EXERCISE GOAL
Go through the entries one line at a time, and gather every line that has the word "axis".
□ □ □ □
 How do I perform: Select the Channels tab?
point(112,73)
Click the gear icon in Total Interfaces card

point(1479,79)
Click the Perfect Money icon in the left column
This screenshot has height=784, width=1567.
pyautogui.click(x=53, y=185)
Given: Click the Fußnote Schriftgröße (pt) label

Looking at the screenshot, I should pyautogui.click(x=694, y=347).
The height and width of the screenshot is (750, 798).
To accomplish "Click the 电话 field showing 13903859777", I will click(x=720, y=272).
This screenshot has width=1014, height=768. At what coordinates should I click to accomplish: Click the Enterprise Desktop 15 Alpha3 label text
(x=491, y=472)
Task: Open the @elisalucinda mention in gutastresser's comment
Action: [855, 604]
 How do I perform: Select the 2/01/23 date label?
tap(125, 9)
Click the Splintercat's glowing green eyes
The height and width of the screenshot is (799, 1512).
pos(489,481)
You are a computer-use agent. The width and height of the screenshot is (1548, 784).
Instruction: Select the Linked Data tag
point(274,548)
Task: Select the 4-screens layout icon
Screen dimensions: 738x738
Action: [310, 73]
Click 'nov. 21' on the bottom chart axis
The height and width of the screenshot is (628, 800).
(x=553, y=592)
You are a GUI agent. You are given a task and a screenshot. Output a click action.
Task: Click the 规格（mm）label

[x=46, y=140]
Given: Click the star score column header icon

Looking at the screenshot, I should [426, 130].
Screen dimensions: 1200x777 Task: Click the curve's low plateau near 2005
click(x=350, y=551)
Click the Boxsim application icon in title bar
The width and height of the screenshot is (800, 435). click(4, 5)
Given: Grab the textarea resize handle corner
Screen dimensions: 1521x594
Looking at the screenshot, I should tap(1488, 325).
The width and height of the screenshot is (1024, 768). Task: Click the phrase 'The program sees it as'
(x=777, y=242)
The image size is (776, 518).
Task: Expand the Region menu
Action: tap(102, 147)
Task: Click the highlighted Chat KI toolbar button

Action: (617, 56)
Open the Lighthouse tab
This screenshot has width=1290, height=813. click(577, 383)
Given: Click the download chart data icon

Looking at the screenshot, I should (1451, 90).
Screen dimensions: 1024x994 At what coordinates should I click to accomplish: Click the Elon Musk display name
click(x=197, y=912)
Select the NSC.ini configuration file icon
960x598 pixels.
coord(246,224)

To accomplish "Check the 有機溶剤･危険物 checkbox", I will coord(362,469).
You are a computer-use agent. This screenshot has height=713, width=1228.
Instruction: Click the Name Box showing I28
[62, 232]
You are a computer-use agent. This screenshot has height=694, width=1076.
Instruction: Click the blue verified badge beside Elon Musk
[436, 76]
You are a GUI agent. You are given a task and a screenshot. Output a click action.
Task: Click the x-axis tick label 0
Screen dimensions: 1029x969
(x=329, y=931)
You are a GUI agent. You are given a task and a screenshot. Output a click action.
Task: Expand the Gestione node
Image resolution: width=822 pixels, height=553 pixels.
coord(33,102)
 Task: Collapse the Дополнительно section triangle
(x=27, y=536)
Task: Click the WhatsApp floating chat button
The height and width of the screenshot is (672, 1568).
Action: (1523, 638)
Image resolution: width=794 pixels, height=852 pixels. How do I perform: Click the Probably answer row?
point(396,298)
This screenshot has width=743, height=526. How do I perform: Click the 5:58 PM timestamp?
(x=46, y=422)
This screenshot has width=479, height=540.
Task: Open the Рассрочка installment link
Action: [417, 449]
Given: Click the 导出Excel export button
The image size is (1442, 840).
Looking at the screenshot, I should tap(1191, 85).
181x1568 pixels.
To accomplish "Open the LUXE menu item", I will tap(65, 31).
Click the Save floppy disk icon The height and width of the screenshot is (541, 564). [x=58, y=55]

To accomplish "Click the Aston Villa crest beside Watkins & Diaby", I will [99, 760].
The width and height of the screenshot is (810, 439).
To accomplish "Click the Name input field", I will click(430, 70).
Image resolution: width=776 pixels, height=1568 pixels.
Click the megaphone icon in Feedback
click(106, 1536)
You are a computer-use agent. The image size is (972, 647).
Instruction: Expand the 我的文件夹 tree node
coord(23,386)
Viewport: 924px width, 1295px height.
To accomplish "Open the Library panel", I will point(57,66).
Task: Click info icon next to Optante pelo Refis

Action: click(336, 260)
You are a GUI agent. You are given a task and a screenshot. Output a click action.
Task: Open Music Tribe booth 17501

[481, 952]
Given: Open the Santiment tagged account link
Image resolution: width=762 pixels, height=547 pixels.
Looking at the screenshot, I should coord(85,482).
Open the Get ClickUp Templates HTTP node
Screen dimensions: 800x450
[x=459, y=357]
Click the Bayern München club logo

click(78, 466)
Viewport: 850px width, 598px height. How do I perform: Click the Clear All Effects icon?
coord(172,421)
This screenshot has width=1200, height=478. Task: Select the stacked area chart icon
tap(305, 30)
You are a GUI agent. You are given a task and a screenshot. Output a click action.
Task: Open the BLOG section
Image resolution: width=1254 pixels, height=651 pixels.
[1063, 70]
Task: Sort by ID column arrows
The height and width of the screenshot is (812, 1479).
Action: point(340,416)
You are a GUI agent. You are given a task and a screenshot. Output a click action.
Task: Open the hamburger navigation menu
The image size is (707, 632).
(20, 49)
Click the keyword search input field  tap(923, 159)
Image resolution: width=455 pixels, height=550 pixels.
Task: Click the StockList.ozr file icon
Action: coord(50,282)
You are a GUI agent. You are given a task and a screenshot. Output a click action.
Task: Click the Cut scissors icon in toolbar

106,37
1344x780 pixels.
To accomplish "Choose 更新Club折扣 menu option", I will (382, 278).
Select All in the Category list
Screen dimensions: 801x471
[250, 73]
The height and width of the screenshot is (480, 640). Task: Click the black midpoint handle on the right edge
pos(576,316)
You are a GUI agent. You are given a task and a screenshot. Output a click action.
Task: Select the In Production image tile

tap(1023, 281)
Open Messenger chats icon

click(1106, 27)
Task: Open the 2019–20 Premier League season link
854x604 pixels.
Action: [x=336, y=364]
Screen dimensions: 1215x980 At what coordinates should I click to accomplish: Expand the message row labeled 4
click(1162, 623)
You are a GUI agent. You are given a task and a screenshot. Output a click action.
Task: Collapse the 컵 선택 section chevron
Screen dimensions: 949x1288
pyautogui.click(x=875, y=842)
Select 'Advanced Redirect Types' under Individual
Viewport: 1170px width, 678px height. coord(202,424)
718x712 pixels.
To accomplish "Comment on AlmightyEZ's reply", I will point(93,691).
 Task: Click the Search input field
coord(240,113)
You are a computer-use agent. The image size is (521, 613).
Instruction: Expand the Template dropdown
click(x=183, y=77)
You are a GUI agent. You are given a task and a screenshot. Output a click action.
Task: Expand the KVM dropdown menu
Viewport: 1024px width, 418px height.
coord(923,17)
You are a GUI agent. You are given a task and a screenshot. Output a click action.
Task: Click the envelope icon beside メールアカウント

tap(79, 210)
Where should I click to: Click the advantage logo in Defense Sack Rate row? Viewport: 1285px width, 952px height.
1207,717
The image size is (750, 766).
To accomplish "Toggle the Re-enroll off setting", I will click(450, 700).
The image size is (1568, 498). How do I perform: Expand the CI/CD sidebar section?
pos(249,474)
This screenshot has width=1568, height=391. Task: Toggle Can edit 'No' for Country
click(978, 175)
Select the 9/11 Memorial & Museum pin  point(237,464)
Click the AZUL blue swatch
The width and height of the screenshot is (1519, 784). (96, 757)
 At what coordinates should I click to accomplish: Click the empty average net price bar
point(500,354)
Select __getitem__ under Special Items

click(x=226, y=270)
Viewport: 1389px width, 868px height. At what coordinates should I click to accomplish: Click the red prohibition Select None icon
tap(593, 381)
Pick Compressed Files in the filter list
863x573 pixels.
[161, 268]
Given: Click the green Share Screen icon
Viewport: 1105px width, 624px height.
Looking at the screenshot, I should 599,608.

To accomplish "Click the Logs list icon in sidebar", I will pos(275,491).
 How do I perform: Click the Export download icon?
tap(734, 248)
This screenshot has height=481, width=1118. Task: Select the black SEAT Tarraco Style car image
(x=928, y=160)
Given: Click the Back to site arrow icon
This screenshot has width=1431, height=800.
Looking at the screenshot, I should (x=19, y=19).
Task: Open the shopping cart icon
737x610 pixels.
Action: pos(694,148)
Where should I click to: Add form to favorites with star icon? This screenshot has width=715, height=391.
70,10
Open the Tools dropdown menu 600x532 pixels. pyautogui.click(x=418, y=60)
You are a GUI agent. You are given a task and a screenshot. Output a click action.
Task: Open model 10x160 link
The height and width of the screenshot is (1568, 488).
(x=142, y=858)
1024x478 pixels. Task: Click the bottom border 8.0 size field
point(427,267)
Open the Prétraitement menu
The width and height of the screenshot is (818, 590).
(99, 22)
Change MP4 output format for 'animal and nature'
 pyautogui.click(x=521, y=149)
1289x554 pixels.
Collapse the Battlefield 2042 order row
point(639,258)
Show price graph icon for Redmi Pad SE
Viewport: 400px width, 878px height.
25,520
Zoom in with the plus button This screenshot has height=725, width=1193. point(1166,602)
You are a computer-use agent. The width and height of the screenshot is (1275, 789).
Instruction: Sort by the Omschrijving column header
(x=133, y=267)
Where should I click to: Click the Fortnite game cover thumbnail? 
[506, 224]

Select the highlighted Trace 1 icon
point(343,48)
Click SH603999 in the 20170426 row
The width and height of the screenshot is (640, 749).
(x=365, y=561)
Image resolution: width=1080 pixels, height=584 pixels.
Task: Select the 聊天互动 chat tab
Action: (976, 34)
□ □ □ □
RESPONSE
Click 'nov. 21' on the bottom chart axis
Task: Click the x-axis tick label 0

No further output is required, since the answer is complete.